(Data extracted from a collection)
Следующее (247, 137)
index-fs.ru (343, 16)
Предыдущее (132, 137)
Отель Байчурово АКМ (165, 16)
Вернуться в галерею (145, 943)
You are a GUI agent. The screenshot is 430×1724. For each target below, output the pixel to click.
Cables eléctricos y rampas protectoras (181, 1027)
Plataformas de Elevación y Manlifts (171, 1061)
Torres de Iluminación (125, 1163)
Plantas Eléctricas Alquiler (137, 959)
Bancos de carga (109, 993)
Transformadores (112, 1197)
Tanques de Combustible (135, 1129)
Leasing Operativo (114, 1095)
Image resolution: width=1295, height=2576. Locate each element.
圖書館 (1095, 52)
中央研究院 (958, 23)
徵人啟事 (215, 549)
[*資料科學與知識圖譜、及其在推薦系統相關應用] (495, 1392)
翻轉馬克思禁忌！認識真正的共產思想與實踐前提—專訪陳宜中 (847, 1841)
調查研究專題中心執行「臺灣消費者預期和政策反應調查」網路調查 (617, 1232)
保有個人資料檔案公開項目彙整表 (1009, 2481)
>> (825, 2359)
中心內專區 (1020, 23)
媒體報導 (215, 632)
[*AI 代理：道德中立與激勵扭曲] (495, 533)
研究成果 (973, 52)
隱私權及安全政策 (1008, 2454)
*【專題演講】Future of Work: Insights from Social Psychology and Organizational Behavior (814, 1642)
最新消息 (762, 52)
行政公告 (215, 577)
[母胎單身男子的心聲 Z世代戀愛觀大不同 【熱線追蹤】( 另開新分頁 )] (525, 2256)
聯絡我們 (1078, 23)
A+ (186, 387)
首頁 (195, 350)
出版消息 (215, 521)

WORK TASK:
Your task is to copy every entry above, exactly as written.

TASK RESPONSE:
Следующее (247, 137)
index-fs.ru (343, 16)
Предыдущее (132, 137)
Отель Байчурово АКМ (165, 16)
Вернуться в галерею (145, 943)
You are a GUI agent. The screenshot is 430×1724. For each target below, output the pixel to click.
Cables eléctricos y rampas protectoras (181, 1027)
Plataformas de Elevación y Manlifts (171, 1061)
Torres de Iluminación (125, 1163)
Plantas Eléctricas Alquiler (137, 959)
Bancos de carga (109, 993)
Transformadores (112, 1197)
Tanques de Combustible (135, 1129)
Leasing Operativo (114, 1095)
Image resolution: width=1295, height=2576. Locate each element.
圖書館 (1095, 52)
中央研究院 (958, 23)
徵人啟事 (215, 549)
[*資料科學與知識圖譜、及其在推薦系統相關應用] (495, 1392)
翻轉馬克思禁忌！認識真正的共產思想與實踐前提—專訪陳宜中 (847, 1841)
調查研究專題中心執行「臺灣消費者預期和政策反應調查」網路調查 (617, 1232)
保有個人資料檔案公開項目彙整表 (1009, 2481)
>> (825, 2359)
中心內專區 (1020, 23)
媒體報導 (215, 632)
[*AI 代理：道德中立與激勵扭曲] (495, 533)
研究成果 (973, 52)
隱私權及安全政策 (1008, 2454)
*【專題演講】Future of Work: Insights from Social Psychology and Organizational Behavior (814, 1642)
最新消息 (762, 52)
行政公告 (215, 577)
[母胎單身男子的心聲 Z世代戀愛觀大不同 【熱線追蹤】( 另開新分頁 )] (525, 2256)
聯絡我們 (1078, 23)
A+ (186, 387)
首頁 (195, 350)
出版消息 (215, 521)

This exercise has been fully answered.